Data records:
━━━━

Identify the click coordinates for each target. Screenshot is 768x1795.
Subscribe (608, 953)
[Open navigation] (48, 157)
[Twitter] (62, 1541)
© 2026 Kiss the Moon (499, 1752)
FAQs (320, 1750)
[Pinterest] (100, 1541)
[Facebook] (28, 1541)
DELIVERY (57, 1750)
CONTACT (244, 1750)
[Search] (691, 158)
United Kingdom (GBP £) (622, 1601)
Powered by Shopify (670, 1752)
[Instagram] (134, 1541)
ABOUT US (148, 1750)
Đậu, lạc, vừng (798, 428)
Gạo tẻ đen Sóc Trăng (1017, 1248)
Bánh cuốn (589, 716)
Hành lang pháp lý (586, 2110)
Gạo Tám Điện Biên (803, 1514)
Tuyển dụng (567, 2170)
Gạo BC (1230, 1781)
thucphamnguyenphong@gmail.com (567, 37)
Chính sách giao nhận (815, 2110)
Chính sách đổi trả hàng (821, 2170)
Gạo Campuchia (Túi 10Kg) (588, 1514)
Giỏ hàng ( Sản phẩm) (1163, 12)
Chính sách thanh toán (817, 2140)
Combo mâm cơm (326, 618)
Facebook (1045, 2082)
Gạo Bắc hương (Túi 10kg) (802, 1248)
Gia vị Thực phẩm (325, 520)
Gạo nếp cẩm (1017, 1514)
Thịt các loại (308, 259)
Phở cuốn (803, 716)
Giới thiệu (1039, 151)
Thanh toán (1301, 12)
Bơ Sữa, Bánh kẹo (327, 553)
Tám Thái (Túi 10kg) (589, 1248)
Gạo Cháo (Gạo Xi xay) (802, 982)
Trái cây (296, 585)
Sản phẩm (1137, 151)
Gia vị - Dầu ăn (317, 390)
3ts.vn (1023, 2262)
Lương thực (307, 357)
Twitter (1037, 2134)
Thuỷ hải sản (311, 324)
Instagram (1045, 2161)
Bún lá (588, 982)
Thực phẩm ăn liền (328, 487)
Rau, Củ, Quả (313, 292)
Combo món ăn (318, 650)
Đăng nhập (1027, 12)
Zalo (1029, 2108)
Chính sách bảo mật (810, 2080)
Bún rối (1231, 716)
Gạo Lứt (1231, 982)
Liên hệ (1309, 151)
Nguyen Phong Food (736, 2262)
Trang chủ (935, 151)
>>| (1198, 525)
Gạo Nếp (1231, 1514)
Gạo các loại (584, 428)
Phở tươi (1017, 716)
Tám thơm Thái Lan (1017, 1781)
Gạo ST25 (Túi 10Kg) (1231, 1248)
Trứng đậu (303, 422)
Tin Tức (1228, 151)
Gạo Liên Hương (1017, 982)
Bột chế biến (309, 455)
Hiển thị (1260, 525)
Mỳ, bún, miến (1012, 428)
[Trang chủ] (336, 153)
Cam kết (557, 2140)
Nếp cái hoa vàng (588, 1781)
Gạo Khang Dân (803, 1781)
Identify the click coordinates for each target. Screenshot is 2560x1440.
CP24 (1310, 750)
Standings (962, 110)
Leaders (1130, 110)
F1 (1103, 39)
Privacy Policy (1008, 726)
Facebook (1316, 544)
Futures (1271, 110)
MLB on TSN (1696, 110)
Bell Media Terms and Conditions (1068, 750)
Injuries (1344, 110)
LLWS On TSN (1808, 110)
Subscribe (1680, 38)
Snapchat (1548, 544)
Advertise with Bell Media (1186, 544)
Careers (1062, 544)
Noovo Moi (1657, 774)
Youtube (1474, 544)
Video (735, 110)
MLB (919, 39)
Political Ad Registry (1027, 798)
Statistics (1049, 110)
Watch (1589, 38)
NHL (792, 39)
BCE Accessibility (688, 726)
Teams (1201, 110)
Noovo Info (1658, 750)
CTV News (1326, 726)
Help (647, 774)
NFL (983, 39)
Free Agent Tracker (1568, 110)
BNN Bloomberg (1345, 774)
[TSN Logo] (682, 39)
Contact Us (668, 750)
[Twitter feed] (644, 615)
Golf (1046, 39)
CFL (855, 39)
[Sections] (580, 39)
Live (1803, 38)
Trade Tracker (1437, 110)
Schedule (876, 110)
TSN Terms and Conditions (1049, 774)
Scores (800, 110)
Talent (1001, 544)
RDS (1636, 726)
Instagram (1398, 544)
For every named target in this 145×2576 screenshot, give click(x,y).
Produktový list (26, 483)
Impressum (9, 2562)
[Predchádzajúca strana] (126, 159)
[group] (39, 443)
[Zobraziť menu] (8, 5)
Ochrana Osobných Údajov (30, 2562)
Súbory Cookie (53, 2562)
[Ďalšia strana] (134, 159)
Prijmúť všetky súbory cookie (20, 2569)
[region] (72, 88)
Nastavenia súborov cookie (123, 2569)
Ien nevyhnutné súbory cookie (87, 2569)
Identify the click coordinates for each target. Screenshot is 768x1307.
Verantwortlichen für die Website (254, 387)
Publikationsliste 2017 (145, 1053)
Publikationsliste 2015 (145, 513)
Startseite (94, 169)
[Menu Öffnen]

━━━━

▸ What the task asks: Look above for the line containing "Powered by Shopify (670, 1752)". Output from there through the line containing "Gạo nếp cẩm (1017, 1514)", exactly and inclusively.

▸ Result of this task:
Powered by Shopify (670, 1752)
[Instagram] (134, 1541)
ABOUT US (148, 1750)
Đậu, lạc, vừng (798, 428)
Gạo tẻ đen Sóc Trăng (1017, 1248)
Bánh cuốn (589, 716)
Hành lang pháp lý (586, 2110)
Gạo Tám Điện Biên (803, 1514)
Tuyển dụng (567, 2170)
Gạo BC (1230, 1781)
thucphamnguyenphong@gmail.com (567, 37)
Chính sách giao nhận (815, 2110)
Chính sách đổi trả hàng (821, 2170)
Gạo Campuchia (Túi 10Kg) (588, 1514)
Giỏ hàng ( Sản phẩm) (1163, 12)
Chính sách thanh toán (817, 2140)
Combo mâm cơm (326, 618)
Facebook (1045, 2082)
Gạo Bắc hương (Túi 10kg) (802, 1248)
Gia vị Thực phẩm (325, 520)
Gạo nếp cẩm (1017, 1514)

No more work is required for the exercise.